The split between these is mostly about feature scope. The local-vs-cloud trade-off is settled — local is genuinely competitive on accuracy and faster on latency. Everything below the top tier of cloud services (Otter Premium, Rev) is matched or beaten by what runs on your laptop.

When cloud still wins

To be honest about it: cloud services still have advantages in specific cases.

Team collaboration. Otter, Fireflies, Granola — these have shared transcript libraries, comments, real-time co-watching. If your workflow involves multiple people working on the same transcripts, cloud is built for that.

Industry-specific accuracy. Medical, legal, and technical domains have specialized cloud models trained on industry vocabulary that local Whisper or Parakeet won't match without fine-tuning.

Cross-platform. If you switch between Mac, Windows, and iPhone constantly, a cloud service syncs across all of them.

For solo work on a Mac, none of these usually matter. For team work in regulated industries, they might.

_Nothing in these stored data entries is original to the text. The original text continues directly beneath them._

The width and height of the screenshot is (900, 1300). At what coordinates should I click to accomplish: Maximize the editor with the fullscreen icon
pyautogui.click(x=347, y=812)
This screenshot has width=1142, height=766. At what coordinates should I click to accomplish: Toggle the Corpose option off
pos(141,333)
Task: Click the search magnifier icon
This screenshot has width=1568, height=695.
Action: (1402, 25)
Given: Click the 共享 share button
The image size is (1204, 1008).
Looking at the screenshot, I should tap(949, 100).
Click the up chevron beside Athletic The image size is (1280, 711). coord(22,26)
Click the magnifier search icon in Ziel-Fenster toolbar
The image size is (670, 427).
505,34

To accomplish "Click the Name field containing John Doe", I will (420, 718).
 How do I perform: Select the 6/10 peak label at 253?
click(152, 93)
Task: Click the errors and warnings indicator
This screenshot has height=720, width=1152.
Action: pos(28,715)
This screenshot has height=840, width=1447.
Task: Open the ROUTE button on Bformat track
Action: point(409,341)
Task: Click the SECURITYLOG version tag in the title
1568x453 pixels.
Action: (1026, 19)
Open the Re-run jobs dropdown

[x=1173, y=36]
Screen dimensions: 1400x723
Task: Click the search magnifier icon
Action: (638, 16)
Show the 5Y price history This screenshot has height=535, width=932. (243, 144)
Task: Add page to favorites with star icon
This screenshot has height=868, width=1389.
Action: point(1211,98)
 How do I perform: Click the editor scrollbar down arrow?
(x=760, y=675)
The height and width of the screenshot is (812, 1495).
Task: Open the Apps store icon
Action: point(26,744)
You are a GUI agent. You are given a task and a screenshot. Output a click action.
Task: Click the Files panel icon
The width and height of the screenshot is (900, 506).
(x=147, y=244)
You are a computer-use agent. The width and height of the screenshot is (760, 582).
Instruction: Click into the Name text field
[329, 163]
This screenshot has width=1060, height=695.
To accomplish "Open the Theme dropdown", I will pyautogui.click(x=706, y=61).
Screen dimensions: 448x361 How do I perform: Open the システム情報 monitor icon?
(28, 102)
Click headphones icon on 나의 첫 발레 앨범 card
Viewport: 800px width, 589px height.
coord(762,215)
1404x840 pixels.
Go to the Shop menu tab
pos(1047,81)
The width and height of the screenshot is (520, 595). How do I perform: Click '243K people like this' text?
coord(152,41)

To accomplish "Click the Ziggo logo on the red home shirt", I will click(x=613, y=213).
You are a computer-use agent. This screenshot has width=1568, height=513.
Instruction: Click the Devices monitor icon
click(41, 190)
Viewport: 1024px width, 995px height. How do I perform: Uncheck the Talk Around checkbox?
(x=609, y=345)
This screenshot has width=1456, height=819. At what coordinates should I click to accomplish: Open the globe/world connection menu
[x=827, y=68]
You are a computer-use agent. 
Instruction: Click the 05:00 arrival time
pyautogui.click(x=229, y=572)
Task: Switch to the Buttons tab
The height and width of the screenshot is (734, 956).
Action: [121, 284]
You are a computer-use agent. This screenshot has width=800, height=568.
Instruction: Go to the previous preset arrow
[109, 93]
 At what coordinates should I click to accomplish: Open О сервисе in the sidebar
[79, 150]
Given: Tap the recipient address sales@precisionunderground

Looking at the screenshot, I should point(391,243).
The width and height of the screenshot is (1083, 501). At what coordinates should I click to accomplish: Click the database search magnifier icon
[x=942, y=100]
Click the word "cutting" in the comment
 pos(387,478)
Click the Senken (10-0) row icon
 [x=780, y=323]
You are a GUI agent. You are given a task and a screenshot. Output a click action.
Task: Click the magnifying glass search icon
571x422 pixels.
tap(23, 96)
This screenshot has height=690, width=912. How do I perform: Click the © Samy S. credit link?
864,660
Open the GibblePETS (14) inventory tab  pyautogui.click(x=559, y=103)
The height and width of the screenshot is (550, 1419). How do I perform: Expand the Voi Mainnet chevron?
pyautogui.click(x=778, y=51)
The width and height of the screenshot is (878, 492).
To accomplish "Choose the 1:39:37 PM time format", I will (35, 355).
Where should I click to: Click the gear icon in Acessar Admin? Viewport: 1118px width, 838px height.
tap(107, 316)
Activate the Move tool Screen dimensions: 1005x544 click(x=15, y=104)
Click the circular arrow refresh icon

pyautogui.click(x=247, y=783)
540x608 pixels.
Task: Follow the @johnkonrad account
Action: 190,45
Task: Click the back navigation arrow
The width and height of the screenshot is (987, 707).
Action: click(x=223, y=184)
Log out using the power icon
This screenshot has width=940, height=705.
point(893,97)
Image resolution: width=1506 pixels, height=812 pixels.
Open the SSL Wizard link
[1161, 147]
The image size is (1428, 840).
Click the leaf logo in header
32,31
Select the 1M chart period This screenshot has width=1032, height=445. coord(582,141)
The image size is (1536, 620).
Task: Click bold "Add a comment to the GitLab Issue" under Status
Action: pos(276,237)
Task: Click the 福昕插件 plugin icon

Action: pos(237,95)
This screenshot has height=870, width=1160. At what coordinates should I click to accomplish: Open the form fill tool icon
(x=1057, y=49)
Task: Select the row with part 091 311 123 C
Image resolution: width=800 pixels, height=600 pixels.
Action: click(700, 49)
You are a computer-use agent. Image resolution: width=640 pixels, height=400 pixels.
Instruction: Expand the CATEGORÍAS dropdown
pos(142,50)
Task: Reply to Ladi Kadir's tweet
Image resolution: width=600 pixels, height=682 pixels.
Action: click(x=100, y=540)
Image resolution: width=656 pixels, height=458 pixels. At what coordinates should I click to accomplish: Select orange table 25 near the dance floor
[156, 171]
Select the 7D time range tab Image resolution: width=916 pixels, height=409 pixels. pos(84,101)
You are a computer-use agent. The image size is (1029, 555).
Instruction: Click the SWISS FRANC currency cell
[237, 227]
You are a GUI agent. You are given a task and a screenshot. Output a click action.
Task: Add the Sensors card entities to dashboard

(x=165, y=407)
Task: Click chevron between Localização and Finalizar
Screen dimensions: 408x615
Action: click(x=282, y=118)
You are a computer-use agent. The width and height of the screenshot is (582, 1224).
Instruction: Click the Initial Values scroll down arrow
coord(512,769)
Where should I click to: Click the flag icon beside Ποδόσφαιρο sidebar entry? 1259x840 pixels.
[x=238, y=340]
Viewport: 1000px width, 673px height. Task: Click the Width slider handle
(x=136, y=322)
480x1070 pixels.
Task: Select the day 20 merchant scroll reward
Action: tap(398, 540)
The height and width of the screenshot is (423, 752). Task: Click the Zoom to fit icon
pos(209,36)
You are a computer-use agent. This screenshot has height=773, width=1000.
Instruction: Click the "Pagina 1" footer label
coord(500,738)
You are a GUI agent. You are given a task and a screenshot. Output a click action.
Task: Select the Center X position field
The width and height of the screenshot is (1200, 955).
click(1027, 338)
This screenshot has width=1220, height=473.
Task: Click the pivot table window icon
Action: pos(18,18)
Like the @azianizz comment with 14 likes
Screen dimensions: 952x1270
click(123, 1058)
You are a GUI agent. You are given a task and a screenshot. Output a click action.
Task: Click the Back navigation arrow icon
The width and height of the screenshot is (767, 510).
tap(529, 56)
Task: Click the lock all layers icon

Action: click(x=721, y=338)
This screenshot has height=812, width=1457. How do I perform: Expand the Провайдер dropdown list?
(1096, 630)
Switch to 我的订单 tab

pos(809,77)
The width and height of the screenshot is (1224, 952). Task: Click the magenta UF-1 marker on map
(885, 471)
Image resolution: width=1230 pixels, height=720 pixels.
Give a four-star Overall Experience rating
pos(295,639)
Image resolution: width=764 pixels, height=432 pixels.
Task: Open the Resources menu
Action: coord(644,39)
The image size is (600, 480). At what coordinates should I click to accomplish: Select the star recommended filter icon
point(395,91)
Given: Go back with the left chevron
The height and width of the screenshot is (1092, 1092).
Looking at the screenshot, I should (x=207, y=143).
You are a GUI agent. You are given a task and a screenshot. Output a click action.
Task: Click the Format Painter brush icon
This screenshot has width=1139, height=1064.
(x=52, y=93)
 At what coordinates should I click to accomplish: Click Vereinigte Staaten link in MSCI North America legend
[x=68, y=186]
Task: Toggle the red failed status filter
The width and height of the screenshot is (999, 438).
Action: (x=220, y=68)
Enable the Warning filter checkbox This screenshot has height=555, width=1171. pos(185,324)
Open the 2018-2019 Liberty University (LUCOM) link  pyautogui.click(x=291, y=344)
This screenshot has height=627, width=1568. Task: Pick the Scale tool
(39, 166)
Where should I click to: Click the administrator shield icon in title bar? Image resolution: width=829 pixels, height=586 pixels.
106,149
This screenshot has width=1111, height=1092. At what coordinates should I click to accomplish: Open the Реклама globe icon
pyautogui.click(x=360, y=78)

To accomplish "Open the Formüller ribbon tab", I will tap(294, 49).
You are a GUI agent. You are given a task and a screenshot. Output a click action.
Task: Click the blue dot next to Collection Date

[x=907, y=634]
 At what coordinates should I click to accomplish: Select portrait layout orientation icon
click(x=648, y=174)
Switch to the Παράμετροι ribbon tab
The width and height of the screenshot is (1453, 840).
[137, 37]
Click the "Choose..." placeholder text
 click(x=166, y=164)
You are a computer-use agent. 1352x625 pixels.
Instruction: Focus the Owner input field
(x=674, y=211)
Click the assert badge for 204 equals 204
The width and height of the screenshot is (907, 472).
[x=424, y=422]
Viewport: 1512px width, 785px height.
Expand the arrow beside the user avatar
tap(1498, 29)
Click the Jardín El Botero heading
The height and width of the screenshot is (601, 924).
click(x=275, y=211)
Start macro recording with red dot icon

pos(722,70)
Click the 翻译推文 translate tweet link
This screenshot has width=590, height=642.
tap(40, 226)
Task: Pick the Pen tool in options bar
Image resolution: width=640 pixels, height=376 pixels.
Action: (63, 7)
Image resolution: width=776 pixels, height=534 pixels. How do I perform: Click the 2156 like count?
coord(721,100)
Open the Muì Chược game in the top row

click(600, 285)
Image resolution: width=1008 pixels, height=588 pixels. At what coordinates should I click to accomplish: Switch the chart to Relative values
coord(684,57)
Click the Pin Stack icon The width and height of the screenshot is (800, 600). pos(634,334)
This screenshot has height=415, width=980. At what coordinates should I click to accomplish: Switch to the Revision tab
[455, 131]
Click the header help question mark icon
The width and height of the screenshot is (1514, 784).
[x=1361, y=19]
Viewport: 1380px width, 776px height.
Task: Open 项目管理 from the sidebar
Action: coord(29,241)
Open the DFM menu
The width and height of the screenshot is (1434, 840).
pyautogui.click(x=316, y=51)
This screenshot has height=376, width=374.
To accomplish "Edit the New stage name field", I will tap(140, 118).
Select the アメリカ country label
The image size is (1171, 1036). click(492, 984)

Setting up local voice to text

Three steps:

Pick an app. For most people, the right answer is one of MacWhisper (free trial), Vext (free trial), or Superwhisper (free trial). Try one, see if it fits.
Download the model. First run downloads 600 MB to 3 GB depending on which model you pick. After that, it just works.
Set a hotkey. Most apps default to a fn or right-shift trigger. Pick something you can hit without thinking.

That's the entire setup. No accounts, no API keys, no usage tiers.

The practical upshot

Offline voice to text on Mac stopped being a compromise in 2023 and crossed into "actually better than cloud" for most use cases by late 2024. The latency is lower, the privacy is real, and the price is one-time instead of monthly.

If you've been using cloud dictation out of habit, it's worth trying a local alternative. The gap you might remember from a few years ago isn't there anymore.